Durch ihren Freundeskreis kam sie in Kontakt mit den verbotenen Revolutionären Sozialisten, der Nachfolgeorganisation der Sozialdemokratischen Arbeiterpartei, und beteiligte sich mit 15 Jahren an illegalen Aktionen. Der Nacktbadestrand in der Wiener Lobau galt als Treffpunkt der Partei. „Und so habe ich meine erste politische Diskussion nackt erfahren.“

Die Revolutionären Sozialisten (R.S.) Österreichs

Die Revolutionären Sozialisten (R.S.) Österreichs

Anfangs hörte sie dort nur zu, bevor sie sich der trotzkistischen, antistalinistischen Widerstandsgruppe, den Revolutionären Kommunisten (RK), anschloss. Sie begann mit nächtlichen Mal- und Klebeaktionen, die sich erst gegen das austrofaschistische Regime, später gegen die Nationalsozialisten richteten, nachdem deren Einfluss in Österreich immer größer wurde. Die Situation wurde für sie gefährlicher, vor allem, da sie bereits für ihre Arbeit aktenkundig war. Ihre Eltern legten ihr die Flucht nahe.


Widerstand in Frankreich

Im Mai 1938 machte sie sich zusammen mit zwei älteren Genossen der RK per Anhalter über Deutschland auf den Weg nach Belgien. An der Grenze bei Aachen gab es Probleme mit einem unzuverlässigen Kontaktmann, ihre Gefährten wurden verhaftet und sie gelang durch ein Waldstück über die Grenze. Anschließend lebte sie in Antwerpen als illegale Ausländerin, arbeitete in einem Hotel und traf wieder auf einige ihrer Genossen.

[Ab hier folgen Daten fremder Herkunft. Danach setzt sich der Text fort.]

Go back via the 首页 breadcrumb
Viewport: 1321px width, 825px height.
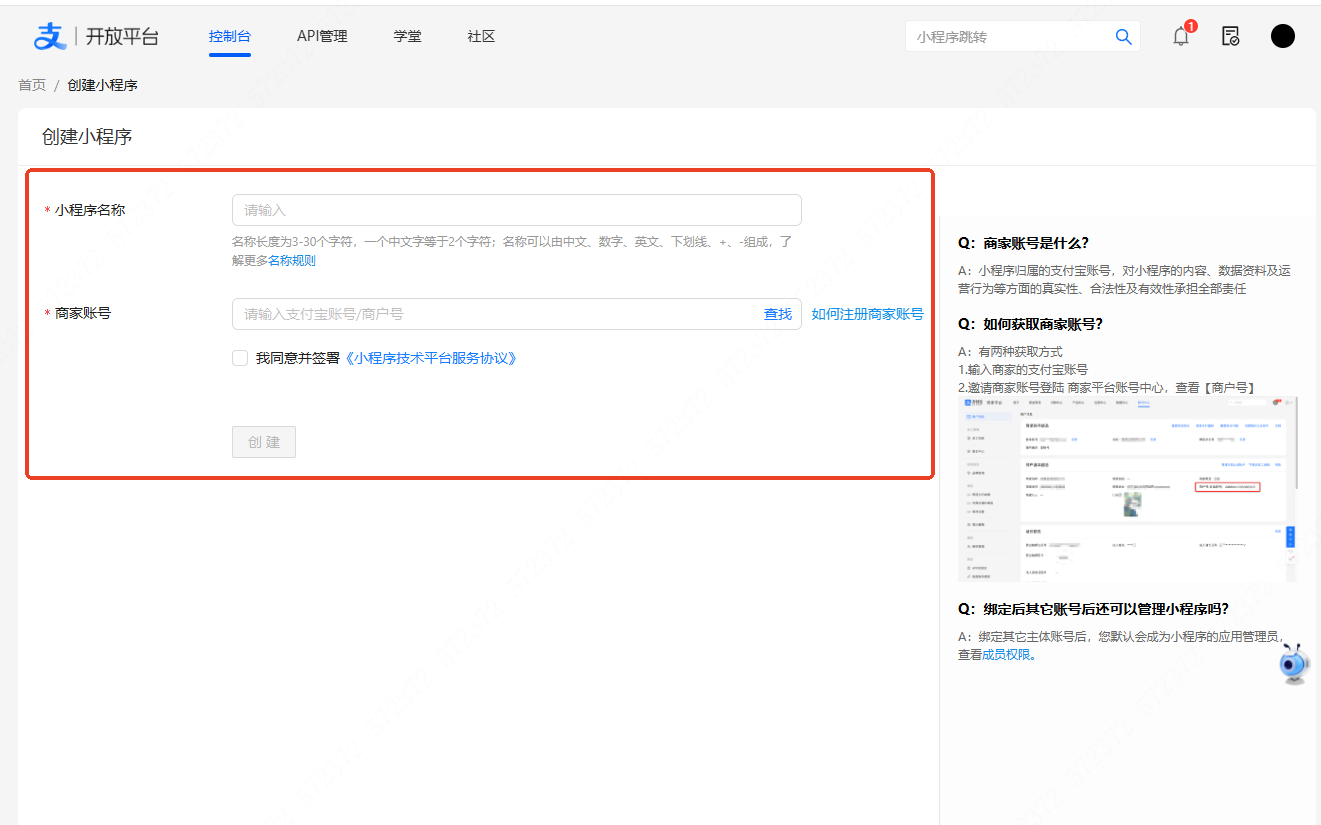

Da die belgische Polizei Razzien durchführte und Menschen nach Deutschland auswies, ging sie 1939 mit kurzem Haar als Mann getarnt nach Paris. Dort schützte sie zunächst ihr Name, der sowohl deutsch als auch französisch verstanden werden konnte. Sobald aber im September 1939 der Krieg ausbrach, wurde sie, wie andere Antifaschist_innen als feindliche Ausländerin verhaftet und ins Camp de Gurs gebracht.

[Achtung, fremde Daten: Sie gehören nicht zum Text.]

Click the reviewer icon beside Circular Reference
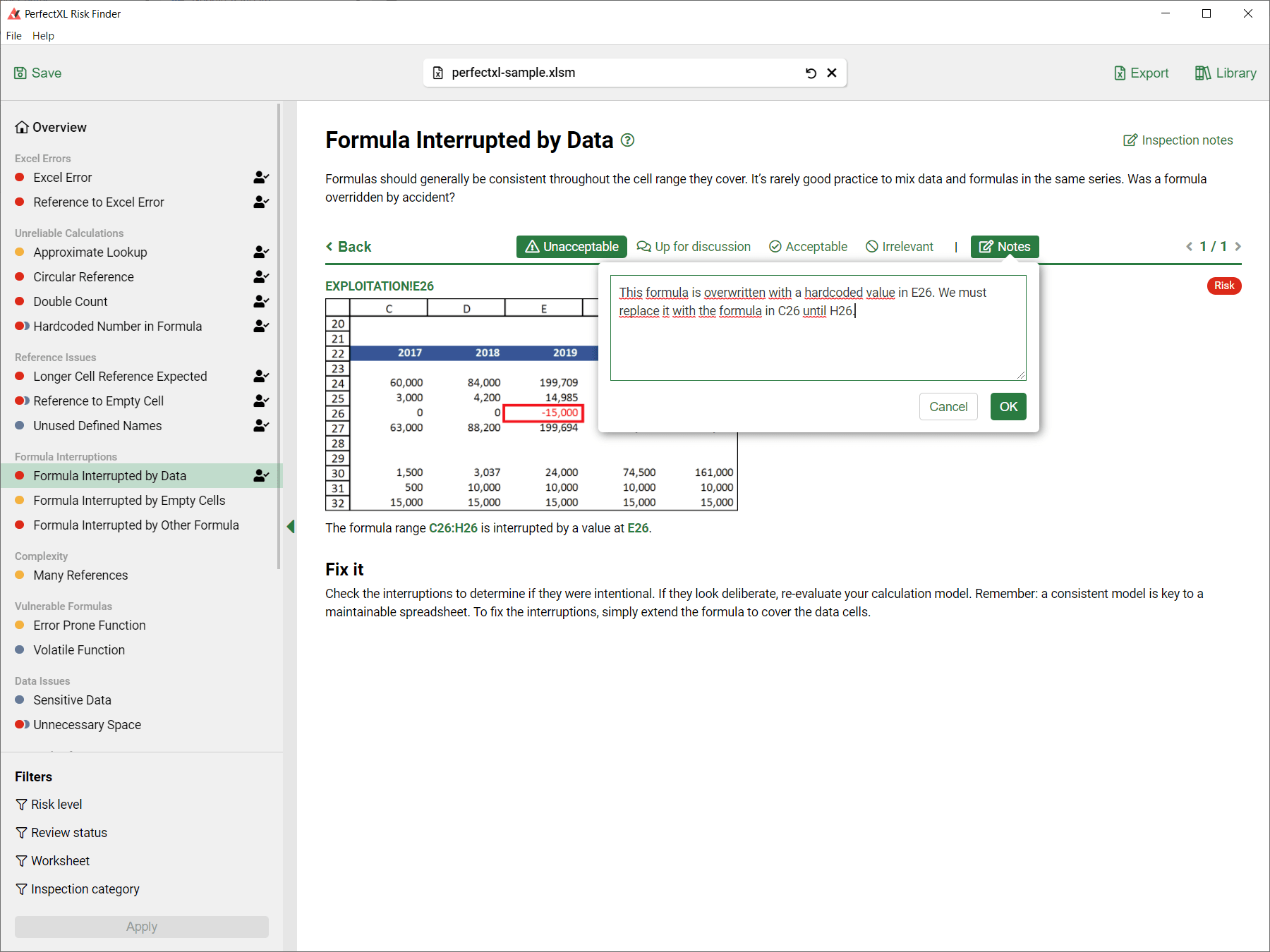 point(261,277)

Ihr gelang die Flucht und sie versuchte, die Verbindungen der RK zwischen den Stützpunkten in Antwerpen, Les Milles, London, Zürich und New York aufrechtzuerhalten. Gemeinsam verbreiteten sie Flugblätter an deutsche Besatzungssoldaten, um sie über den Nationalsozialismus aufzuklären. 1942 wurde sie von der französischen Polizei verhaftet und vor einem Militärtribunal wegen „kommunistischer und anarchistischer Aktivität“ zu 15 Jahren Zuchthaus verurteilt und in das Frauengefängnis in Marseille deportiert. Nun wurde es gefährlich für sie, denn die Gestapo forschte in den Gefängnissen des Vichy-Regimes nach politischen Häftlingen.

Spektakuläre Flucht

Im Oktober 1943 lag Berger-Volle mit schwerer Gelbsucht im Gefängnisspital, als plötzlich fünf Genoss_innen der RK im Krankenzimmer standen. Getarnt als Rotkreuzschwestern und Gestapo-Offiziere mit gefälschten Papieren, kamen sie unter dem Vorwand, sie für ein Verhör abzuholen.

Mit dabei war auch ein desertierter Wehrmachtssoldat in Uniform. Davor konnte sie die RK-Gruppe vom Krankenhaus aus heimlich kontaktieren und ihnen erklären, was sie zu tun hätten, um sie dort rauszuholen. Nur im Nachthemd bekleidet, wurde sie zum bereits wartenden Taxi gebracht. Die Hilfstruppen der Gestapo salutierten noch vor dem Krankenhaus. Nach ihrer Befreiung nahm Berger-Volle Kontakt mit der französischen Widerstandsbewegung auf und setzte mit neuem Namen und gefälschten Papieren ihre Aktivitäten in der Résistance fort.

Nach dem Krieg blieb sie in Frankreich, wo sie ihren Ehemann, den Journalisten Lucien Volle, kennenlernte, der ebenfalls in der Résistance war. Sie nannte sich von nun an Melanie Berger-Volle. Trotz ihres Alters von 97 ist sie weiterhin in Schulen als Zeitzeugin tätig.